Creating a Custom Site Based on OpenBlock

If you want to do something much different than obdemo, you're better off starting from scratch with a custom Django project. We provide a script that will get you started with a skeleton app that you can edit.

(You can skip this if you are cloning an OpenBlock AMI.)

Setting up the app

Basic Setup

First, follow all the instructions in the Preparing Your System document and Installing the Openblock Software

If you followed the Installing the Openblock Software instructions properly, you've already got a virtualenv ready. Go into it and activate it, if you haven't yet:

$ cd path/to/your/virtualenv
$ source bin/activate

Create Custom App Package

Now do the following to create a new OpenBlock project. Note: Your project name should be suitable for use as a python module name; i.e. no spaces etc. Here we assume the project name is myblock:

$ cd $VIRTUAL_ENV/src
$ paster create -t openblock myblock

After answering a few questions, this will create a bare-bones Django project in the folder you specified. Next, install the project into your environment:

$ cd myblock
$ python setup.py develop
...

What You Get

The created package is a minimal Django project that includes:

  • settings.py you can edit.
  • urls.py that wraps ebpub's URLs; you can override individual views here, add custom views and other Django apps, etc.
  • manage.sh, a tiny wrapper around manage.py / django-admin.py that saves you the trouble of activating your virtualenv or exporting DJANGO_SETTINGS_MODULE.
  • templates/homepage.html, an example of overriding one of ebpub's templates, edit as you like.
  • wsgi/<projectname>.wsgi, suitable for deploying your project under Apache and mod_wsgi. It takes care of finding the containing virtualenv and the DJANGO_SETTINGS_MODULE automatically.

Adjust Django Settings

Your django settings are located in settings.py within your project. You should review these and make adjustments based on your setup:

$ favorite_editor myblock/settings.py
...

Read more about important settings you can/should customize.

If you plan to use a remote database or have other changes to database connection information, make sure you change them in your settings.py. See Database Access Settings and be sure everything works before you proceed.

Create and Initialize the Database

Now, as usual with Django projects, you'll need to create and initialize your database. If you haven't changed the default database settings, and if you've followed the PostGIS template setup instructions, then the database creation command would simply be:

$ sudo -u postgres createdb -U openblock --template template_postgis openblock_myblock

If you have a different postgresql setup, for example you're using a different user than openblock, just change the -U option accordingly.

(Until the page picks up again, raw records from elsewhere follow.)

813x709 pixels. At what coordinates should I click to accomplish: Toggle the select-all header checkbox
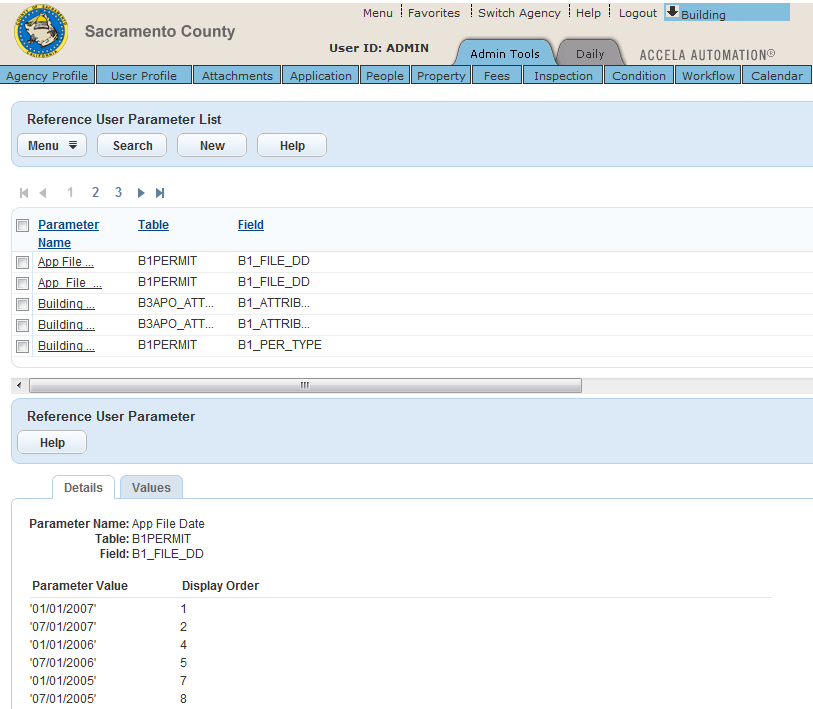22,226
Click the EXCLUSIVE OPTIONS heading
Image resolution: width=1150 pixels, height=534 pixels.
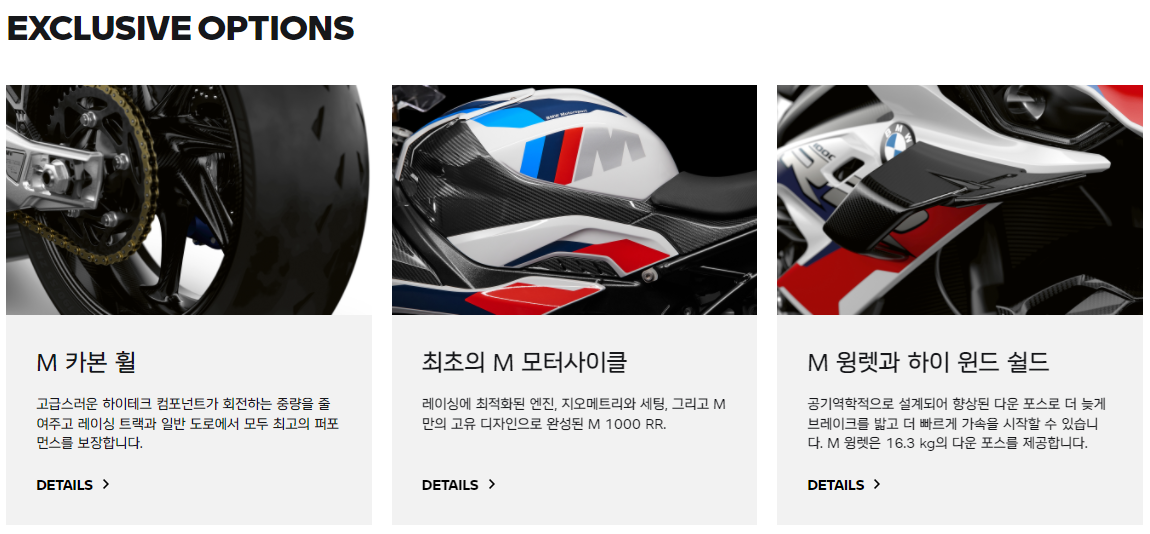pos(180,29)
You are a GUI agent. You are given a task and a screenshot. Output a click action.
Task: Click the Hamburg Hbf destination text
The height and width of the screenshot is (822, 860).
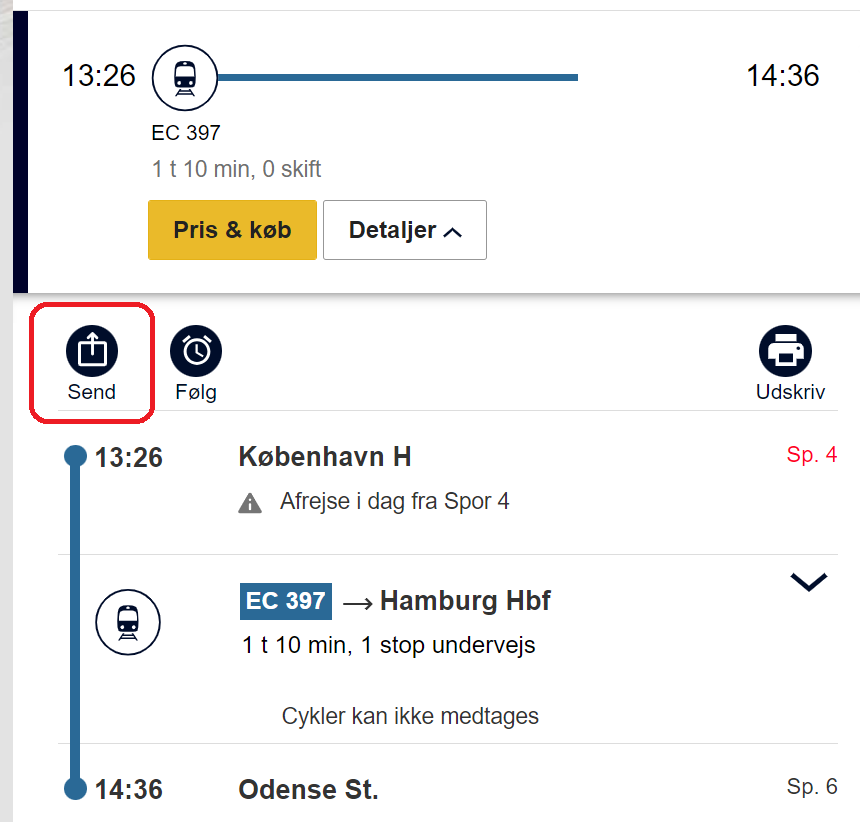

Now initialize your database tables:

$ export DJANGO_SETTINGS_MODULE=myblock.settings
$ django-admin.py syncdb --migrate

(The --migrate option is important; it loads some initial data that openblock depends on including stored procedures, and some default Schemas that you can try out, modify, and delete as needed.)

This will also prompt you to create an administrative user, which is a good idea.

Starting the Test Server

Run django's test server using your project's settings and visit http://127.0.0.1:8000/ in your Web browser to see the site in action (with no data):

$ export DJANGO_SETTINGS_MODULE=myblock.settings
$ django-admin.py runserver
...
Development server is running at http://127.0.0.1:8000/

You can now visit http://127.0.0.1:8000/ in your Web browser to see the site in action (with no data). You can log in to view the administrative site at http://127.0.0.1:8000/admin/ .

Loading Data: Things You Will Need

To get anything useful out of your site, at minimum you will need the following:

  1. Geographic data for your area. See Loading Geographic Data.
  2. Sources of news data to feed in.
    1. Configure the system with schemas for them. See Creating a Custom NewsItem Schema and ebpub docs for NewsItems and Schemas.
    2. Write scraper scripts to retrieve news from your news sources and load it into the database. See the Data Scraper Tutorial, ebdata and http://developer.openblockproject.org/wiki/ScraperScripts .
  3. Optionally, customize the look and feel of the site. See the ebpub docs for Site views/templates.

Gathering all this data and feeding it into the database can be a bit of work at this point. The obdemo/bin/bootstrap_demo.sh script in the openblock source code does all this for the demo site with Boston data, by calling other scripts; together, they should serve as a decent example of how to do things in detail.

If you want to load the demo data into your project, you can use the steps listed in Loading Demo Data. Note: use the settings module for your project instead of obdemo.settings.